Falar da Bioeconomia como propulsora do desenvolvimento econômico da Amazônia significa também pensar em uma transição econômica para a região, com uma reflexão sobre o que permanece, o que precisa se transformar e o que precisa surgir de novo. Isso significará não só desenvolver as cadeias produtivas de fármacos, cosméticos, alimentos e madeira que utilizam a biodiversidade, mas também a forma como atividades tradicionais da região estarão ou não integradas a essa nova economia regional, afirmam os gerentes de projetos do Instituto Escolhas, Gabriel Kohlmann e Jaqueline Ferreira, que destacam no artigo uma agenda de ações pela Bioeconomia na Amazônia.

A preservação e a proteção da floresta e de sua biodiversidade são condições sine qua non para qualquer tipo de desenvolvimento da Bioeconomia, ressaltam. Segundo os articulistas, os gargalos e os desafios para o destravamento da bioeconomia são, em geral, conhecidos e debatidos: pouco financiamento, baixa utilização de PD&I, pouca integração industrial, inseguranças e incertezas jurídicas e regulatórias, acesso da base (comunidades e produtores) a ações de incentivo e suporte.

Diante da complexidade desafiadora da Amazônia, “as universidades são mecanismos imprescindíveis como centros geradores de ideias e de ação para o desenvolvimento de pessoas, conhecimento e inovações, sobretudo aqueles que valorizam o modo de vida, os ecossistemas e a cultura local”, diz Maria Olívia de Albuquerque Ribeiro Simão, pró-reitora de Planejamento da Universidade do Estado do Amazonas (UEA).

O processo de formação de profissionais para gerir negócios sustentáveis se concretizou com a aprovação do Curso de Pós-Graduação Lato Sensu Amazon Rainforest Social Business School – Escola de Negócios Sustentáveis de Floresta Tropical, como um programa cujas ações serão mediadas por tecnologia e voltado para a formação de 750 profissionais em Manaus e em 10 municípios do Amazonas, informa a pró-reitora. O público-alvo principal são os mais de 2 mil profissionais formados pela UEA, em seis municípios no interior, nos cursos de agrimensura, agroecologia, tecnologia de alimentos, turismo, ciências econômicas, gestão pública, gestão comercial, gestão ambiental, logística, petróleo e gás.

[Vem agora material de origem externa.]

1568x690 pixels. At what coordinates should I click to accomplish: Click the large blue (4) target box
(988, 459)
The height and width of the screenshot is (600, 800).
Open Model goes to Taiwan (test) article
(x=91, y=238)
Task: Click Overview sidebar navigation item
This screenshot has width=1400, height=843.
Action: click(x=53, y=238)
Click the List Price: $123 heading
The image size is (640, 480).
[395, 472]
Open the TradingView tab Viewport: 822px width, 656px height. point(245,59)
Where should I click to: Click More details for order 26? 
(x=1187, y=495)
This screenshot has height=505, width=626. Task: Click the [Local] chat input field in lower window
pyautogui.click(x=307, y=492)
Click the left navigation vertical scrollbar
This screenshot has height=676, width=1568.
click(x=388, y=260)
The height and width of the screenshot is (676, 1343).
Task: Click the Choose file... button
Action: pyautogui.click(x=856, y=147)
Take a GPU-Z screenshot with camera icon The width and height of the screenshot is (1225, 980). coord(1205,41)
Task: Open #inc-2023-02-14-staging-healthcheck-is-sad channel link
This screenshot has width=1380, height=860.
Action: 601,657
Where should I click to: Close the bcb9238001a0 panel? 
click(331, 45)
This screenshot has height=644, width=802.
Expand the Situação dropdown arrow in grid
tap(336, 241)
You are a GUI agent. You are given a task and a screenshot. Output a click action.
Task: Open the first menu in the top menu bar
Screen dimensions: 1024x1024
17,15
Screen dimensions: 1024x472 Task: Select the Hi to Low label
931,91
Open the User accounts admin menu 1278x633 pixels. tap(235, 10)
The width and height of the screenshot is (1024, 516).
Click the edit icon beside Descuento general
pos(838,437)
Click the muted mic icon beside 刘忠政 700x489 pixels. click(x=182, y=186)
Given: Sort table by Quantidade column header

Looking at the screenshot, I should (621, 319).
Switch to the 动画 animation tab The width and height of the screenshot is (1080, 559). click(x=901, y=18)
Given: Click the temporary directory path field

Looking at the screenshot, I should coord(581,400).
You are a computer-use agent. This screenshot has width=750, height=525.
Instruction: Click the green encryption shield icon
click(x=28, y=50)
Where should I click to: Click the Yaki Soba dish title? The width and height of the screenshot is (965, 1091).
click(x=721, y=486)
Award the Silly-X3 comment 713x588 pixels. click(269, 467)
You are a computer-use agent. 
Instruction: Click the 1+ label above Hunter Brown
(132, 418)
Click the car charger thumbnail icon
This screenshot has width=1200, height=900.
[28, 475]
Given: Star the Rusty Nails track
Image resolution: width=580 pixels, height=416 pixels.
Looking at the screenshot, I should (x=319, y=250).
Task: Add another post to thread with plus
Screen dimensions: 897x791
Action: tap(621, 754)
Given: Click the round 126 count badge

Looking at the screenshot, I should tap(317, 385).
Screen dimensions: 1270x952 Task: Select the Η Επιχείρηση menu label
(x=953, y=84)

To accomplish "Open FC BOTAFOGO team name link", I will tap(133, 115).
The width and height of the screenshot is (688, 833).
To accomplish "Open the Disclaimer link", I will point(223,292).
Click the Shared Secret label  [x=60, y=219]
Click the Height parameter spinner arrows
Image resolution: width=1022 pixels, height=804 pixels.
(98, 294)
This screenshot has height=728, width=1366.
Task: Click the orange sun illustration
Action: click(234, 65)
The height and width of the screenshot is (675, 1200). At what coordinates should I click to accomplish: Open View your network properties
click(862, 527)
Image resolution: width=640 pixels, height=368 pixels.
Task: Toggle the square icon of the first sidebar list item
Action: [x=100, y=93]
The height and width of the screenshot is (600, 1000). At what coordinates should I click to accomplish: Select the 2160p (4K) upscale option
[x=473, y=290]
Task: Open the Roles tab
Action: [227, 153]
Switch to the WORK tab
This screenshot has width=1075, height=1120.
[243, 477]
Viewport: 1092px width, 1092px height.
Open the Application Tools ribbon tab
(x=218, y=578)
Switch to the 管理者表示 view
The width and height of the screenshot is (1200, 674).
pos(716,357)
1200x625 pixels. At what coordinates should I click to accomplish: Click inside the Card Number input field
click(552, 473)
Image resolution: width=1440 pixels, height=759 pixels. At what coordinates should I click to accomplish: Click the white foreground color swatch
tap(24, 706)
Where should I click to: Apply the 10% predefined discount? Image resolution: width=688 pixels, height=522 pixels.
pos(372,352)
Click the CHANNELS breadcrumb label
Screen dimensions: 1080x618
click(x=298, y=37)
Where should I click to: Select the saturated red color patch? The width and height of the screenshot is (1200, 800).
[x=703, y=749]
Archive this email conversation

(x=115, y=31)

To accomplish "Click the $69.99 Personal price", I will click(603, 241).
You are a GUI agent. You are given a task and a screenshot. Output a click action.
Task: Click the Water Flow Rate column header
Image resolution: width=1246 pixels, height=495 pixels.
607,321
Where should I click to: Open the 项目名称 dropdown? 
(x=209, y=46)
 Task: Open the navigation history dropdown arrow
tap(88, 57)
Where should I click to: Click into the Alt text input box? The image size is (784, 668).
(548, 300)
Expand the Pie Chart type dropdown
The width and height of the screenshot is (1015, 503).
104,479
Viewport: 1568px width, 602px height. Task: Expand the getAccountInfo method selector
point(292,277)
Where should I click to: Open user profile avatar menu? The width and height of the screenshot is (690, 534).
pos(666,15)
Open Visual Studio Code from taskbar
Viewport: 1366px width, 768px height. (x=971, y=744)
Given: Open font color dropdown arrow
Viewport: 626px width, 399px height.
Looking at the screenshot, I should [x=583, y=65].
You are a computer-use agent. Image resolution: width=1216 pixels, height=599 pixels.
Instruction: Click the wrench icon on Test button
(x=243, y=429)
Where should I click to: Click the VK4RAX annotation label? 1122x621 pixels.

O Brasil é, certamente, o país que mais tem a ganhar com o reforço dos padrões mundiais de exigência quanto à sustentabilidade. Nossa liderança nessa área nos colocaria à frente dos principais concorrentes não só para o comércio, mas também para a captação de investimentos, escreve Rubens Barbosa.

Entretanto, para o País restaurar a sua credibilidade em matéria de política ambiental e sair da atitude defensiva, precisará adotar políticas e medidas para a defesa da floresta amazônica, acima de ideologias e partidos, sugere. “Mais do que uma campanha de relações públicas no exterior, com enorme gasto e poucos resultados, o que não se pode mais adiar é a definição de uma política externa para o meio ambiente e a mudança do clima, que passaria a ser o eixo condutor da política externa brasileira, como foi a questão comercial até agora. A apresentação de resultados concretos terá como efeito recuperar o papel central do Brasil nas questões de meio ambiente e mudança de clima, acredita Barbosa.

Os Editores



NOTA DOS EDITORES
: Como consequência da pandemia da Covid-19, Interesse Nacional, depois de 50 edições, deixa de ser impressa e passa a ser publicada de forma digital. A revista pode ser acessada no site www.interessenacional.com. A edição impressa está suspensa até segunda ordem.